Copyright	(c) 2025 Oleksandr Zhabenko
License	MIT
Maintainer	oleksandr.zhabenko@yahoo.com
Stability	stable
Portability	portable
Safe Haskell	None
Language	Haskell2010

Keter.RateLimiter.LeakyBucket

Contents

Algorithm Logic

Description

This module implements the core logic for the Leaky Bucket rate-limiting algorithm. The primary goal of this algorithm is to smooth out bursts of requests into a steady, predictable flow. It is conceptually similar to a bucket with a hole in the bottom.
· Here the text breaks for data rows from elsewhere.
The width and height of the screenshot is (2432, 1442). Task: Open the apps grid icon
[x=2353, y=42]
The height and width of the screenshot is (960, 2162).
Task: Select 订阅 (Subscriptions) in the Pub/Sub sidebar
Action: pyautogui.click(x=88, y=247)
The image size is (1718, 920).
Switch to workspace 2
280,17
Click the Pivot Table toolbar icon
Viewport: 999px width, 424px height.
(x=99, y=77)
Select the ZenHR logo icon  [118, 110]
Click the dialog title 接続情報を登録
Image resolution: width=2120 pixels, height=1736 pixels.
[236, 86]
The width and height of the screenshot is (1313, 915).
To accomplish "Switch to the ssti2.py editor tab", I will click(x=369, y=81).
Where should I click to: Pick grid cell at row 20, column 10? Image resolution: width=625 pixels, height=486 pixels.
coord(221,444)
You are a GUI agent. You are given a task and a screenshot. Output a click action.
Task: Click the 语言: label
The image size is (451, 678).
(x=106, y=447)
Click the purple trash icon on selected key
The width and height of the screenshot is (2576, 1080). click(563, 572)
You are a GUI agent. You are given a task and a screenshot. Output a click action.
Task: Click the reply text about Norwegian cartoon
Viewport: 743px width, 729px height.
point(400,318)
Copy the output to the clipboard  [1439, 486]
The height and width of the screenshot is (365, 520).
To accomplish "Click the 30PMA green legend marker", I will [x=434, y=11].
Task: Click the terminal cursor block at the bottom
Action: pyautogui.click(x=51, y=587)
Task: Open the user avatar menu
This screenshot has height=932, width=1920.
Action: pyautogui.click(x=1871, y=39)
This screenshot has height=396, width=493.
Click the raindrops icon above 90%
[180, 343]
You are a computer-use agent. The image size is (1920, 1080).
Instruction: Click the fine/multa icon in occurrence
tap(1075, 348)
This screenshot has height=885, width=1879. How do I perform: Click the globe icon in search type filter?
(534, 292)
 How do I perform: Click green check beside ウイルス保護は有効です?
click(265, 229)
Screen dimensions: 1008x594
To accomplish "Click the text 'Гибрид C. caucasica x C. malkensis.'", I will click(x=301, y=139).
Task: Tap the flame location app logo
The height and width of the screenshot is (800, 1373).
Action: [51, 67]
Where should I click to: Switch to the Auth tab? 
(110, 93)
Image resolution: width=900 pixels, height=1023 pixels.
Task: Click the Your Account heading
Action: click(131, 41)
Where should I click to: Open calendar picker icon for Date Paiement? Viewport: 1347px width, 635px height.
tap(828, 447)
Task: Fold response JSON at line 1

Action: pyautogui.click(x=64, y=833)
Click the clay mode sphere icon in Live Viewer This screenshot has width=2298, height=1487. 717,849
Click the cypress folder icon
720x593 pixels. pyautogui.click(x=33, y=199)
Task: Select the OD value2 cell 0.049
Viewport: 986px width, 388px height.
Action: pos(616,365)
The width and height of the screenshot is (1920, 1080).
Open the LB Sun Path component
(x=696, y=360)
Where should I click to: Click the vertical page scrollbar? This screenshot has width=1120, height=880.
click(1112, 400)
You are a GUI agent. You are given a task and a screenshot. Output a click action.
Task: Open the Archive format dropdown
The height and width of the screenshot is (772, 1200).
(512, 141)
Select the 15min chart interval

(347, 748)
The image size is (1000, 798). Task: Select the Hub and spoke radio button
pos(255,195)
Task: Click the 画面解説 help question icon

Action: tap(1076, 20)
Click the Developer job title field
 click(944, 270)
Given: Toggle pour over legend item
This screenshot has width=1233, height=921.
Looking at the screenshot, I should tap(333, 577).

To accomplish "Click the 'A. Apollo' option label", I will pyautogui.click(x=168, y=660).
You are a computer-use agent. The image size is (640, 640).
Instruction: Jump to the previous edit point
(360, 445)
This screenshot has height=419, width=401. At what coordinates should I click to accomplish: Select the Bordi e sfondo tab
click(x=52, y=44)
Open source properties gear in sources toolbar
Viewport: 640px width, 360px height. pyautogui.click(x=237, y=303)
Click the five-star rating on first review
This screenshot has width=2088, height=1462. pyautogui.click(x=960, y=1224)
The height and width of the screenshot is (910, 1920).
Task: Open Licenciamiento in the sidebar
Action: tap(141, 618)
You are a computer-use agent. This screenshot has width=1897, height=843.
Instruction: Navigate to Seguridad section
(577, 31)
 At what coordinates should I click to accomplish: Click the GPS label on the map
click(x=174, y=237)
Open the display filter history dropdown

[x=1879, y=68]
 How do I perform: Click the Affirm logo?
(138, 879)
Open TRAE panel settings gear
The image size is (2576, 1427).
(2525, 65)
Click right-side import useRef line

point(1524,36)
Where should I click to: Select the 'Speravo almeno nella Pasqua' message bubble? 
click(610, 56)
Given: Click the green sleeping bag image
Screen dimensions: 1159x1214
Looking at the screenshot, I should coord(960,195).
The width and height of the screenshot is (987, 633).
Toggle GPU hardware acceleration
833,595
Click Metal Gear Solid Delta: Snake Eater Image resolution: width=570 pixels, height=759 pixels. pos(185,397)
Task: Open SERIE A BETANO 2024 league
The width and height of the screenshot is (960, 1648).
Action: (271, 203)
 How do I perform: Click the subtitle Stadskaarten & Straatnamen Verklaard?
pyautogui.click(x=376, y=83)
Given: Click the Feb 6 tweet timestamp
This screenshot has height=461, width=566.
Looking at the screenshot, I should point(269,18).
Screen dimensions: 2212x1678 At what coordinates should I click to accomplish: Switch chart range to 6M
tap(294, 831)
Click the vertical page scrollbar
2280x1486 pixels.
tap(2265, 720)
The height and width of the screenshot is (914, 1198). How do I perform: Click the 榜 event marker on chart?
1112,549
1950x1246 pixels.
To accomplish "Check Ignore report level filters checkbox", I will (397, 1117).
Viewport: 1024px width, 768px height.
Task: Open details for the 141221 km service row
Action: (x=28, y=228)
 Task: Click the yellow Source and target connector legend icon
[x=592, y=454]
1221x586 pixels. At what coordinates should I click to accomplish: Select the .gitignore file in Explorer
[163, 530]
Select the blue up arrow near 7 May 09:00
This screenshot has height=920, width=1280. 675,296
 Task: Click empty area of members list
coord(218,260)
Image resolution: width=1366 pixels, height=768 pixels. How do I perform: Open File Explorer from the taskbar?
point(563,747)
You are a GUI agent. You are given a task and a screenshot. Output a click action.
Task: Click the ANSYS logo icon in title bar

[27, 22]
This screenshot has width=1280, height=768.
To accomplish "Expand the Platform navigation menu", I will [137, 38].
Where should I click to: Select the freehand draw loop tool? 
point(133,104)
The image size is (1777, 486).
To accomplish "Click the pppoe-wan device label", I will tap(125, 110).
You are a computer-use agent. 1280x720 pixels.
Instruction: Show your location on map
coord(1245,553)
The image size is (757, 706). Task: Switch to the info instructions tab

Incoming requests are like water being added to the bucket. The bucket has a finite capacity. If a request arrives when the bucket is full, it is rejected (it "spills over"). The hole in the bucket allows requests to be processed (or "leak out") at a constant leak rate.

This implementation uses a dedicated worker thread for each bucket (e.g., for each unique user or IP address) to process requests from a queue. This ensures that processing is serialized and state is managed safely under concurrent access. The first request for a given key will spawn the worker, which then serves all subsequent requests for that same key.

Synopsis

allowRequest :: MonadIO m => Cache (InMemoryStore 'LeakyBucket) -> Text -> Text -> Text -> Int -> Double -> m Bool

Algorithm Logic

allowRequest Source #

Arguments

:: MonadIO m
=> Cache (InMemoryStore 'LeakyBucket)	Leaky bucket cache instance
-> Text	Throttle name (logical grouping identifier)
-> Text	IP zone identifier for multi-tenant isolation
-> Text	User key (unique client identifier)
-> Int	Bucket capacity (maximum queued requests, must be > 0)
-> Double	Leak rate in requests per second (must be positive)
-> m Bool	`True` if request is allowed, `False` if bucket is full

Determines whether a request should be allowed based on the state of its corresponding leaky bucket.

This function is the primary entry point for the leaky bucket algorithm. When a request arrives, this function is called to check if it should be processed or rejected. It operates by finding or creating a bucket associated with the user's key. Every request is added to a queue for its bucket.

A dedicated worker thread is responsible for processing the queue for each bucket. This function ensures that a worker is started for a new bucket but avoids starting duplicate workers. The final result (True or False) is communicated back to the caller once the worker has processed the request.

Algorithm Flow

Validation: Check if capacity is valid (> 0)
Key Construction: Build composite cache key from throttle name, IP zone, and user key
Bucket Management: Find existing bucket or create new one atomically
Request Queuing: Add request to bucket's processing queue
Worker Management: Start worker thread for new buckets (one-time operation)
Response: Wait for worker to process request and return result

Concurrency Model

Each bucket has its own worker thread for serialized processing
Multiple clients can safely call this function concurrently
STM ensures atomic bucket creation and state management
Workers are started lazily on first request per bucket

Examples

Expand

-- Basic usage: 10 request capacity, 1 request per second leak rate
isAllowed <- allowRequest cache "api-throttle" "us-east-1" "user-123" 10 1.0
if isAllowed
  then putStrLn "Request is allowed."
  else putStrLn "Request is blocked (429 Too Many Requests)."

-- High-throughput API with burst tolerance
let capacity = 100        -- Allow burst of up to 100 requests
    leakRate = 10.0       -- Process 10 requests per second steadily

result <- allowRequest cache "high-volume" "zone-premium" "client-456" capacity leakRate
when result $ processApiRequest

-- Rate limiting for different service tiers
let (cap, rate) = case userTier of
      Premium -> (50, 5.0)   -- 50 burst, 5/sec sustained
      Standard -> (20, 2.0)  -- 20 burst, 2/sec sustained  
      Basic -> (5, 0.5)      -- 5 burst, 1 per 2 seconds

allowed <- allowRequest cache "tiered-api" zone userId cap rate

Thread Safety: This function is fully thread-safe and can be called concurrently from multiple threads.

Performance: New buckets incur a one-time worker thread creation cost. Subsequent requests are queued with minimal overhead.